Aim
This study aimed to explore the effects of TJ-48 (juzen-taiho-to), TJ-20 (boi-ogi-to), TJ-25 (keishi-bukuryo-gan), and TJ-15 (oren-gedoku-to) on hepatic stellate cell (HSC) activation, as well as the impact of different concentrations of Kampo formulae on metabolic dysfunction-associated steatohepatitis (MASH) liver fibrosis by analyzing the changes in the expression levels of alpha smooth muscle actin (α-SMA) and collagen type I alpha 1 chain (COL1A1) gene.
Methods
Different concentrations (0, 100, 500, 1000 µg/mL) of Kampo formulae were added to HSC-LX2 cells and cultured for 48 h. Real-time PCR and western blotting were used to detect α-SMA and COL1A1 mRNA and protein expression.
Results
Increasing TJ-48 concentrations caused the α-SMA and COL1A1 mRNA and protein expression to decrease sequentially, with a significant decrease in α-SMA mRNA levels at 500 and 1000 µg/mL TJ-48. Further, increasing TJ-20 concentrations resulted in a linear decrease in α-SMA mRNA expression.

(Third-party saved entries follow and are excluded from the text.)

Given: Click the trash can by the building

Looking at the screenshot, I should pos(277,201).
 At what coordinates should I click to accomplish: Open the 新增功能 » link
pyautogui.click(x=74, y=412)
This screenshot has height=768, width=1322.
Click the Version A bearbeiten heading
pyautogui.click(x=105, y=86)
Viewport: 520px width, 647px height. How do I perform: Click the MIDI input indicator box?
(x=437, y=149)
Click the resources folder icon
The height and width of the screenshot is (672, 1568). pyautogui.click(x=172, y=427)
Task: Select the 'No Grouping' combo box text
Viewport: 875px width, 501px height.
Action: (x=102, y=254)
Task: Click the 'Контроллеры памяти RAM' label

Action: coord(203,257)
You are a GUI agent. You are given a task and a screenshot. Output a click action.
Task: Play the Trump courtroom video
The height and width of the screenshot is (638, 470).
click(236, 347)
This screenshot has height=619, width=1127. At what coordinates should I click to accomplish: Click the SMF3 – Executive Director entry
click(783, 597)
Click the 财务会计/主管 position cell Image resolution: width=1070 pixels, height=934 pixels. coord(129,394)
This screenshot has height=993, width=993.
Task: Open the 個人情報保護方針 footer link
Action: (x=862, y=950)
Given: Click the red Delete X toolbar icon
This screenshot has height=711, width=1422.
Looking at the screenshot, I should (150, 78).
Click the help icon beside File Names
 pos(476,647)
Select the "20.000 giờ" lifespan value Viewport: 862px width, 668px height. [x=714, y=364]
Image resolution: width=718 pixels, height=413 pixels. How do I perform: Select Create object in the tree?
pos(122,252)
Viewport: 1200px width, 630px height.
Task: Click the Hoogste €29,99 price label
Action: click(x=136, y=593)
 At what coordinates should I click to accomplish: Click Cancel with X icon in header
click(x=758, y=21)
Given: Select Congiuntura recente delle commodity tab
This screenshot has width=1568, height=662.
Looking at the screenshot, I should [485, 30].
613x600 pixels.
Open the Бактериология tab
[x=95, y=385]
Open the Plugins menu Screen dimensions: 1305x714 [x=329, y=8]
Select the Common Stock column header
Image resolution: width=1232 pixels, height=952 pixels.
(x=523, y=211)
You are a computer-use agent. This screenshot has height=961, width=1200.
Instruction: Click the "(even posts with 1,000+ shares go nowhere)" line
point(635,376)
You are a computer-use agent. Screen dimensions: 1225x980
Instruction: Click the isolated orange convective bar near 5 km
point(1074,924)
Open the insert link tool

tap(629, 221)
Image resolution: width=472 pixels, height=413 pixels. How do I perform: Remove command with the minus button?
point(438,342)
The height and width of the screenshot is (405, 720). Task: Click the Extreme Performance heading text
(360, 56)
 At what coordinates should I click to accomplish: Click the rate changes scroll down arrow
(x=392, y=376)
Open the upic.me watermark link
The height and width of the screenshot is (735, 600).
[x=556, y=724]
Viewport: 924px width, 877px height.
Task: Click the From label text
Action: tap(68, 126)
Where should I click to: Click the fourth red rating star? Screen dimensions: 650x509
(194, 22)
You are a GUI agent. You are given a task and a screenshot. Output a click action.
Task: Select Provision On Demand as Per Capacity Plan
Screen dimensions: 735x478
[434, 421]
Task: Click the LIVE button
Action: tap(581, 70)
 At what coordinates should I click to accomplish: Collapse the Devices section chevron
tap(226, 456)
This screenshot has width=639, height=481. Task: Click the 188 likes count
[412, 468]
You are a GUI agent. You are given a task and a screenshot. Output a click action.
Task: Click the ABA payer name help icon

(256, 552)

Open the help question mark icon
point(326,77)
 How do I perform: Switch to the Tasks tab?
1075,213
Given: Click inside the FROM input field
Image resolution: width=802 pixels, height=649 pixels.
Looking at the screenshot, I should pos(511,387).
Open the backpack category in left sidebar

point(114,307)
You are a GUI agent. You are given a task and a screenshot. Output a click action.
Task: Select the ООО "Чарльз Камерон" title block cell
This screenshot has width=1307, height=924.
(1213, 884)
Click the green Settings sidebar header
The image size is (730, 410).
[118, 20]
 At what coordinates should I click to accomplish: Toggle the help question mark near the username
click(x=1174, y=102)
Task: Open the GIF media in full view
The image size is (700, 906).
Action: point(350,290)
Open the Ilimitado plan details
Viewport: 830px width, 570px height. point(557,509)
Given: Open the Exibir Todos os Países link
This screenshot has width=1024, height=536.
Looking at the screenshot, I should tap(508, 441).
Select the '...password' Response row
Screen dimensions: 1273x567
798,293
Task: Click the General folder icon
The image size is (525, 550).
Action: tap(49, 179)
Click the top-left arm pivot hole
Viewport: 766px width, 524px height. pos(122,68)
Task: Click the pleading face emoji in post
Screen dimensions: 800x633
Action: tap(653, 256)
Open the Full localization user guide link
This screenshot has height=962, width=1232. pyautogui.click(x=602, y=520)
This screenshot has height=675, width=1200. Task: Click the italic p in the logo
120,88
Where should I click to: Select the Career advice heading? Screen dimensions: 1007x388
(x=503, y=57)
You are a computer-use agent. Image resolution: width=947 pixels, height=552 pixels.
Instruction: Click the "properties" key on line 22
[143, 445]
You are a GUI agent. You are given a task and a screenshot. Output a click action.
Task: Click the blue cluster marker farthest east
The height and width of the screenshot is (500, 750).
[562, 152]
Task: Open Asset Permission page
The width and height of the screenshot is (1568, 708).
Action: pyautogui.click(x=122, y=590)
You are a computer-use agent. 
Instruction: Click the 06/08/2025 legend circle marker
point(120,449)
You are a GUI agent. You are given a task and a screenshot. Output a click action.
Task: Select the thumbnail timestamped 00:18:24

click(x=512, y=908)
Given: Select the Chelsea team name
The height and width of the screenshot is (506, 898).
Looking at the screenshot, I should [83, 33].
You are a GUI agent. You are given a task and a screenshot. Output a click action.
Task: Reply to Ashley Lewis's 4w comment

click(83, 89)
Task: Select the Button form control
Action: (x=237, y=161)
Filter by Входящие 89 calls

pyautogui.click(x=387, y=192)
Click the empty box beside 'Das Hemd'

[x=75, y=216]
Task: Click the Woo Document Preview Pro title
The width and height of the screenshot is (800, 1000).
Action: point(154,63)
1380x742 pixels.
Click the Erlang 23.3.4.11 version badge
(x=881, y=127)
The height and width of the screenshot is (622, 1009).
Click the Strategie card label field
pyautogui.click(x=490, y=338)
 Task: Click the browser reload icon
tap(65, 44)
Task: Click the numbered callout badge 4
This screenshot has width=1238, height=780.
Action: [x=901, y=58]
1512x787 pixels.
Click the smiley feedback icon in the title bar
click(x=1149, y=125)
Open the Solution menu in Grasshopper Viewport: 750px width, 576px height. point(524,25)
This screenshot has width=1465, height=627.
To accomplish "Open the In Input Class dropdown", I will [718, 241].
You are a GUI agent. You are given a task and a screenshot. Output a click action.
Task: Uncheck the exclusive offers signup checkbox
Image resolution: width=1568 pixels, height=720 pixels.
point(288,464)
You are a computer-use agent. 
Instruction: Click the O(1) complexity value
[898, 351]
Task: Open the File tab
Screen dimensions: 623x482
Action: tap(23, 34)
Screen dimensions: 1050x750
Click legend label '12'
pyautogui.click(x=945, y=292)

Similarly, adding TJ-25 led to a sequential decrease in α-SMA and COL1A1 mRNA and protein expression, with a significant drop in α-SMA mRNA and protein expression at 500 and 1000 µg/mL TJ-25. Likewise, the addition of TJ-15 caused a steady decline in α-SMA mRNA and protein levels, with a significant decrease in α-SMA mRNA and COL1A1 mRNA and protein levels at 1000 µg/mL TJ-15.
Conclusion
Our findings indicated that TJ-48, TJ-20, TJ-25, and TJ-15 significantly inhibited the activation of hepatic stellate cells and prevented the development of liver fibrosis. Future in vivo and clinical studies are warranted on this topic.